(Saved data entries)

=== Section Start ===

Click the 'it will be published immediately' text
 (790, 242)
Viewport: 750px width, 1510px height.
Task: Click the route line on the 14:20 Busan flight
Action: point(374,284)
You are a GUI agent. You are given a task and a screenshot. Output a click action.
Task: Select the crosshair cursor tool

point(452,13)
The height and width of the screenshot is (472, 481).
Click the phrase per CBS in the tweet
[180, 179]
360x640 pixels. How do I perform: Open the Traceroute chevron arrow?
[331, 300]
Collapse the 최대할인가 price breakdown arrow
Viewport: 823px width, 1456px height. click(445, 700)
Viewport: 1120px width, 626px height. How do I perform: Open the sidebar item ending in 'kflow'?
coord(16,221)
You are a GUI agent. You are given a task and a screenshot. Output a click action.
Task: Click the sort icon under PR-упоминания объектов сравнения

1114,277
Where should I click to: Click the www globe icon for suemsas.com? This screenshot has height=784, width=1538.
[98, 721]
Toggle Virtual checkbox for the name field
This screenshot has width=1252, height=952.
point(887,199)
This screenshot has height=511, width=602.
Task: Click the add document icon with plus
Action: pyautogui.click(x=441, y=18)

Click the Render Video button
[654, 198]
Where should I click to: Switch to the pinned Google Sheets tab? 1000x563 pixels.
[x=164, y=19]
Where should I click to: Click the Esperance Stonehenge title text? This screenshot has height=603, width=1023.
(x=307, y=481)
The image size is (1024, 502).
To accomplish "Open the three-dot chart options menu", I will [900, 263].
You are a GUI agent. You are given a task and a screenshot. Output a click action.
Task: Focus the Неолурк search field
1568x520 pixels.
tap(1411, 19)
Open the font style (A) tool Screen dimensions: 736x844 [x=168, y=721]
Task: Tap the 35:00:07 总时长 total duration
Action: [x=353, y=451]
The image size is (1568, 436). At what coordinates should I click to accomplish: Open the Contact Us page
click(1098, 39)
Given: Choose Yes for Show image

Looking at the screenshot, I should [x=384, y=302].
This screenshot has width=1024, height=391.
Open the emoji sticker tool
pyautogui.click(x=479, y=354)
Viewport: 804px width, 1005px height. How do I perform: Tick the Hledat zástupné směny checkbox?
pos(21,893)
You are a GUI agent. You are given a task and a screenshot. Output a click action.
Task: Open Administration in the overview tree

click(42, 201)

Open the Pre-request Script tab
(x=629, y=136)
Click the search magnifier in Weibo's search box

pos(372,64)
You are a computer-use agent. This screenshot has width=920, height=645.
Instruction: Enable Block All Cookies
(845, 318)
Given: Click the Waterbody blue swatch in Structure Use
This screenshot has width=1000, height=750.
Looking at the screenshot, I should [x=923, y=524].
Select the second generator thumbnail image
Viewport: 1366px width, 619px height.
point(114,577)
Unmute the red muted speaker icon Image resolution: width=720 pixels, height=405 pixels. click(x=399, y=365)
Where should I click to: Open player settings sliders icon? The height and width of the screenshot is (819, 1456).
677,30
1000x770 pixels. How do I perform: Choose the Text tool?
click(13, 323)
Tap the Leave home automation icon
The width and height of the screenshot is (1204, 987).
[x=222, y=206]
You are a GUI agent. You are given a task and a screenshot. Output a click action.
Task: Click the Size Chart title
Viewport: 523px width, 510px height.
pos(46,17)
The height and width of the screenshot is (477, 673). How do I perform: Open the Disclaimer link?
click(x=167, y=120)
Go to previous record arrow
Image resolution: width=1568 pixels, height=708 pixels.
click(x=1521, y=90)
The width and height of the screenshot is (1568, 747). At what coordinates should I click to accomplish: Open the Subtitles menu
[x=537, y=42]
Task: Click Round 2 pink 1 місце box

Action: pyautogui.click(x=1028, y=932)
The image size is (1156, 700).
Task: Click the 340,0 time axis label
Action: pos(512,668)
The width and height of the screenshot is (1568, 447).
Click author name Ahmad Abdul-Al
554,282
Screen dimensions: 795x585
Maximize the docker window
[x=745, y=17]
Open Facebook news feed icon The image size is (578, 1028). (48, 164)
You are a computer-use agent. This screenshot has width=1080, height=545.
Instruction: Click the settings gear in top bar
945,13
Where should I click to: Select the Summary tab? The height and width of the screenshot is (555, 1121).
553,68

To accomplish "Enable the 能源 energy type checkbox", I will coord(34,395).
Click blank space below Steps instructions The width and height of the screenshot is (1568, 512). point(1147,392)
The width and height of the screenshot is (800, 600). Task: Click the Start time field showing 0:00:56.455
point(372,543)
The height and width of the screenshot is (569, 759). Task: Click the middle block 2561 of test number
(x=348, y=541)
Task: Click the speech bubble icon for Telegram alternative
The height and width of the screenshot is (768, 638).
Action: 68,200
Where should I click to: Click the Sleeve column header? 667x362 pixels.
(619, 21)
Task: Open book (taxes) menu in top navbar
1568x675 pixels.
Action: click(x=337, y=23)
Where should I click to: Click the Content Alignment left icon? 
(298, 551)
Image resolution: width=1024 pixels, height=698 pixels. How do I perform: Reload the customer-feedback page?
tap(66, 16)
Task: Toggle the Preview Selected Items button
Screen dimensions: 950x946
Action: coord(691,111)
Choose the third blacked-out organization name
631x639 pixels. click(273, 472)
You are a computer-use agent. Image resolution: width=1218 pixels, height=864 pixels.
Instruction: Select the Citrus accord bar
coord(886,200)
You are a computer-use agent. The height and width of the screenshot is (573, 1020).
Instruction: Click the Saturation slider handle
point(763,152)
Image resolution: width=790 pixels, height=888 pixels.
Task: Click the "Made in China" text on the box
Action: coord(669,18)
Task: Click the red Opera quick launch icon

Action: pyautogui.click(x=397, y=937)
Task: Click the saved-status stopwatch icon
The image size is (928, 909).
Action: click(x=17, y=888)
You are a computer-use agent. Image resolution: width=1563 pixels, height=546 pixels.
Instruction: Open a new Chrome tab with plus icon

=== Section End ===

How many lines in the data contain "computer"? Answer with the number alone.

• **Task output**: 5